How Starboard failed to derail a mega-merger

Originally appeared in Activism this week, March 22, 2019.

Could Starboard Value’s “nutritional broth for cells” be to Bristol-Myers Squibb what salting the water was to Olive Garden?

This week, the activist published a 197-slide presentation outlining its objections to the merger of Bristol-Myers and Celgene, two enormous pharmaceuticals companies. Starboard argues the deal is riskier than Bristol-Myers is willing to acknowledge and sets out alternatives – a continuation of the “string of pearls” strategy of small acquisitions and partnerships that former Bristol-Myers CEO James Cornelius popularized, or a sale of Bristol-Myers.

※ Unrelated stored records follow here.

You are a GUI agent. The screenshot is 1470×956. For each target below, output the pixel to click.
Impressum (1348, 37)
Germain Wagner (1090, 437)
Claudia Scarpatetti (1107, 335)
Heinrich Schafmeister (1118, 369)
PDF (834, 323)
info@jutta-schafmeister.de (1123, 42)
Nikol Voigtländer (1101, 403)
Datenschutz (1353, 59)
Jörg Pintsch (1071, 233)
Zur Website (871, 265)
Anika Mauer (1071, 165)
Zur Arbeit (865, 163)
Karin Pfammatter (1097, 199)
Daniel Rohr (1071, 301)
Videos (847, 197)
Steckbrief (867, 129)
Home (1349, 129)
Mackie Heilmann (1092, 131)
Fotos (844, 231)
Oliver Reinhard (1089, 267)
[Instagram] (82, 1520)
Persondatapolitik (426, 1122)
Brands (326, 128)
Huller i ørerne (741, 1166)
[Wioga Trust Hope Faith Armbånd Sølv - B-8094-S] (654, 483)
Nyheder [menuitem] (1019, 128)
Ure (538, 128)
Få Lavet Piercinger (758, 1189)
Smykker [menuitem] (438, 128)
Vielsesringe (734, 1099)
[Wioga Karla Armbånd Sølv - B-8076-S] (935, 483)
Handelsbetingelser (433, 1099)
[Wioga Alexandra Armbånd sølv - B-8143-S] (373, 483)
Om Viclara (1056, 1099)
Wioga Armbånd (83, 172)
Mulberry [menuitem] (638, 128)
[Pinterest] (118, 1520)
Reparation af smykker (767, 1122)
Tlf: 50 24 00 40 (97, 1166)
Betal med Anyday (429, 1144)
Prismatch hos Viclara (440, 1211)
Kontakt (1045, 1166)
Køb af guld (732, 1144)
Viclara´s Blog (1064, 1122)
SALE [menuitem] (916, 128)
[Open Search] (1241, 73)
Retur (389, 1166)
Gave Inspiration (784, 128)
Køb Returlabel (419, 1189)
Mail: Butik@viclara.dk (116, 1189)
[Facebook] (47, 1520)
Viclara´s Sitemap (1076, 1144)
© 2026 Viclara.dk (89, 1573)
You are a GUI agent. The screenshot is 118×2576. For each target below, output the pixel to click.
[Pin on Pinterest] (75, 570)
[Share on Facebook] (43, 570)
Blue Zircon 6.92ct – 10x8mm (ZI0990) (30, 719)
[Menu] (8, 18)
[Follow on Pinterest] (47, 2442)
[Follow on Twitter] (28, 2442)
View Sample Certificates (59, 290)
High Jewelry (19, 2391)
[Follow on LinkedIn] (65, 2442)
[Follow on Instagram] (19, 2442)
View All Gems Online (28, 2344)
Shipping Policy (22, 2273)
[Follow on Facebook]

Like at Darden Restaurants, the importance of such a presentation is not that it is implemented like a manifesto – the water never was salted – but that it convinces shareholders that better alternatives exist. Unlike Wellington Management’s brief statement of February 27, an activist needs sharper arguments, pointing to weakness in the governance, process, and figures, to make up for its small, recent stake and lack of shareholder expertise. Jim Rossman, the head of Lazard’s shareholder activism group, says the work activists do to oppose announced transactions today “isn’t like holding up a train with guns.” As our in-depth story this week(subscriber only) makes clear, activists are becoming more sophisticated because the success rate for scuttling deals is low.

Evidently deeply researched, the deck nonetheless fell flat with some observers. Analysts at Jeffries (viewing the deal from Celgene’s perspective) said that it failed to provide a “smoking gun” and would not be enough to prevent proxy voting advisers from recommending in favor of the deal ahead of the April 12 special meeting. Bristol-Myers’ own update, released on the same day as Starboard’s presentation, focused heavily on process and risk. Indeed, the company refreshed its board with input from an activist less than two years ago.

In addition, Cornelius himself is a supporter of the deal, comparing it to “buying the whole necklace” and suggesting “it eliminates paying potentially high individual premiums and minimizes certain risks associated with several smaller transactions.”

Ultimately, Starboard’s argument that large pharmaceutical companies have been value-destructive is unlikely to hold water. Some deals have paid off, and others only look worse because of the financial crisis, even if Allergan and Teva are in crisis mode. In any case, Takeda’s acquisition of Shire last year despite activist opposition shows that there is still appetite. Without a buyer for Bristol-Myers, Starboard’s recipe looks less substantial.